Community partners at an event hosted by Impact Community Action praised the City of Columbus’s investments in housing-stability programs and urged continued support for prevention and legal‑aid services.
Beau Chilton, CEO of Impact Community Action, described the nonprofit’s work during the pandemic and said the organization “served over 40,000 people” and distributed about $132,000,000 in emergency rental assistance to help keep households housed. Chilton also highlighted Impact’s Empowered workforce program, saying it has graduated 95 young adults and has a current class of 24 preparing for careers in construction and clean energy.
Mary Motegi, who leads the Broad Street Presbyterian campus’s Compass program, said Compass responds to nearly 1,500 requests for help each month and assisted more than 373 households in fiscal 2024. Motegi endorsed prevention measures such as a rental registry, and welcomed the mayor’s new resilient housing initiative as a way to provide earlier interventions before eviction and homelessness.
John Dawson of Community for New Directions described the organization’s mental‑health and violence‑intervention work, including a six‑person violence intervention team that works in schools and community settings.
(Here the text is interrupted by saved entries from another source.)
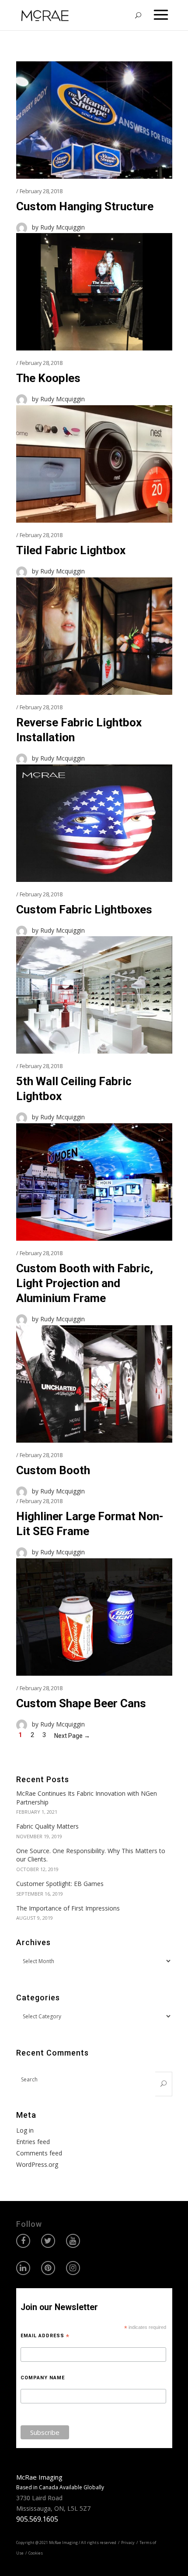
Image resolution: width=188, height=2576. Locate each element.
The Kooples (48, 378)
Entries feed (33, 2141)
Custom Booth (53, 1470)
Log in (25, 2130)
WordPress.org (37, 2164)
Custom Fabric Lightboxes (84, 909)
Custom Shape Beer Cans (81, 1703)
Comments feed (39, 2153)
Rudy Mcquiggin (62, 227)
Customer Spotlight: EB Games (60, 1883)
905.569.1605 (37, 2519)
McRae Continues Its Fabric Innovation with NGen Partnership (86, 1797)
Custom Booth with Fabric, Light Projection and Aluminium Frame (84, 1283)
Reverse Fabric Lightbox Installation (79, 730)
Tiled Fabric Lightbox (70, 550)
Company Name (43, 2378)
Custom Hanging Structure (84, 206)
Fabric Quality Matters (47, 1826)
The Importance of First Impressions (68, 1908)
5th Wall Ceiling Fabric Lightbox (74, 1089)
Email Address (45, 2336)
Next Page (72, 1735)
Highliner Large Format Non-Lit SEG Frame (90, 1524)
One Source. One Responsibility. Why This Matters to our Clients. (90, 1855)
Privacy (128, 2542)
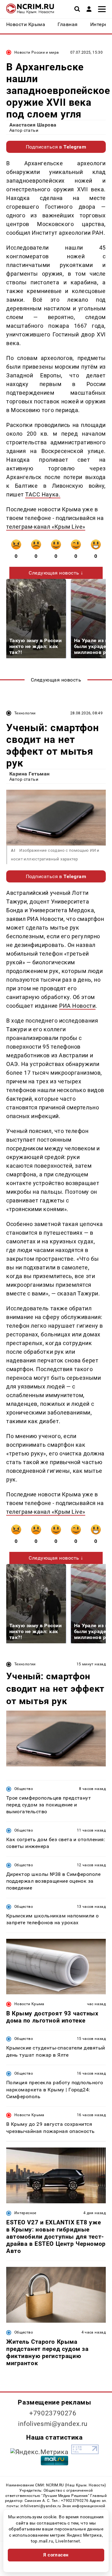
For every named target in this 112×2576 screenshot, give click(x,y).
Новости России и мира (36, 52)
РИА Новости (77, 1005)
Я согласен (56, 2555)
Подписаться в (56, 147)
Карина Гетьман (29, 774)
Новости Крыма (29, 2004)
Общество (23, 1789)
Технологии (25, 713)
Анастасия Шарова (33, 125)
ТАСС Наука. (42, 494)
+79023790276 (53, 2413)
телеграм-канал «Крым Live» (45, 526)
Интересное (25, 2213)
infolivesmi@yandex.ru (53, 2423)
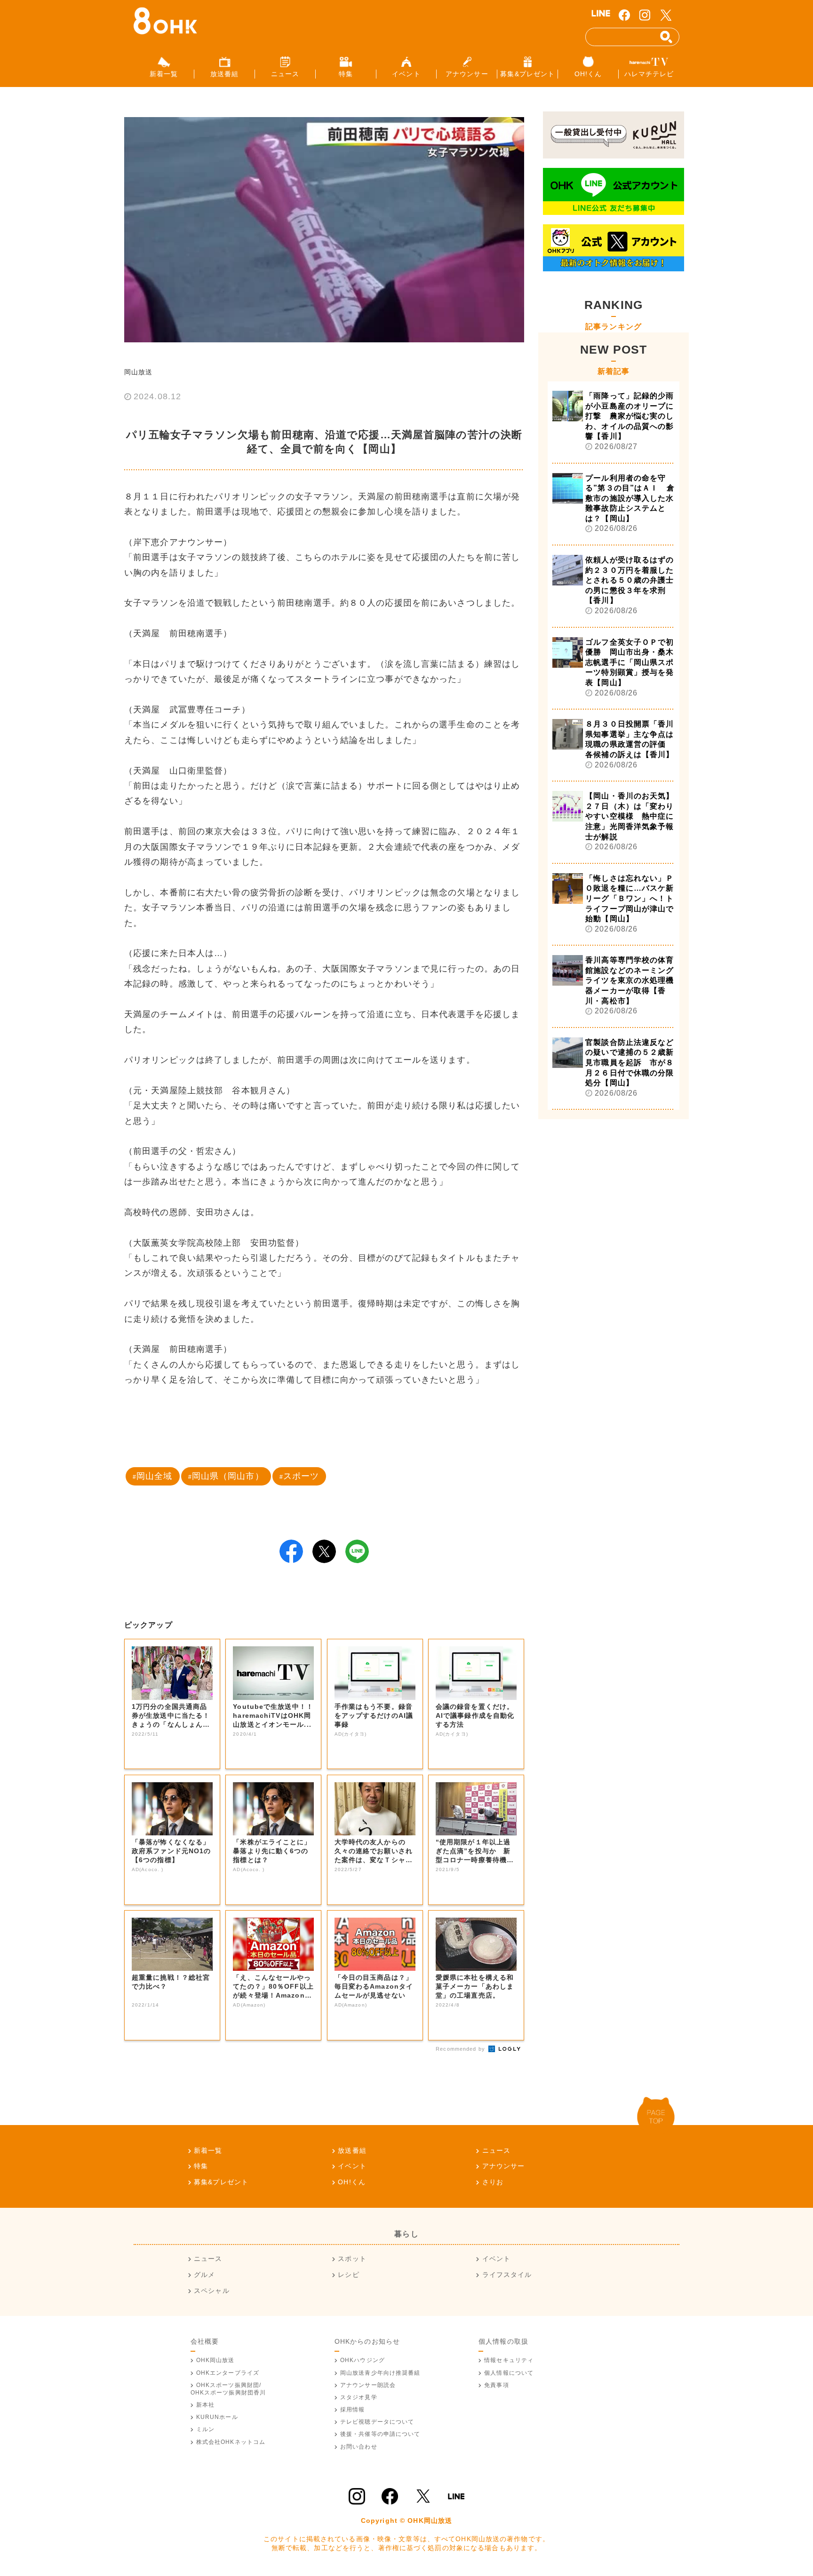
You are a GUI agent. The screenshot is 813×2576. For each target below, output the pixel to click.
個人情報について (509, 2373)
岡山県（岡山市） (228, 1476)
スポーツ (301, 1476)
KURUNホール (217, 2417)
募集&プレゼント (221, 2182)
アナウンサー (503, 2166)
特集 (201, 2166)
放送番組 (352, 2150)
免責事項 (496, 2385)
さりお (492, 2182)
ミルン (205, 2429)
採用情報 (352, 2409)
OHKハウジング (362, 2360)
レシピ (348, 2274)
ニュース (496, 2150)
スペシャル (212, 2290)
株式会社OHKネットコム (230, 2442)
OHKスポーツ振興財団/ (228, 2389)
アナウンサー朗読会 (368, 2385)
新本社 (205, 2405)
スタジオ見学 (358, 2397)
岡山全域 (154, 1476)
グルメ (204, 2274)
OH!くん (352, 2182)
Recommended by (461, 2049)
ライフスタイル (507, 2274)
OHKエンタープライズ (227, 2373)
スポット (352, 2258)
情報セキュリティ (509, 2360)
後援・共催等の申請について (380, 2434)
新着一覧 (208, 2150)
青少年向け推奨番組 (380, 2373)
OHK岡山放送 (215, 2360)
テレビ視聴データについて (377, 2421)
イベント (352, 2166)
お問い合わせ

Dawson emphasized relationships with schools and community anchors — including barber shops and salons — as settings that create trust with youth and allow early intervention.
Speakers framed their remarks as examples of partnerships with city government and faith institutions that the mayor and nonprofit leaders say helped distribute federal aid and build a local safety net. The nonprofit remarks preceded the mayor’s presentation of the 2026 operating budget.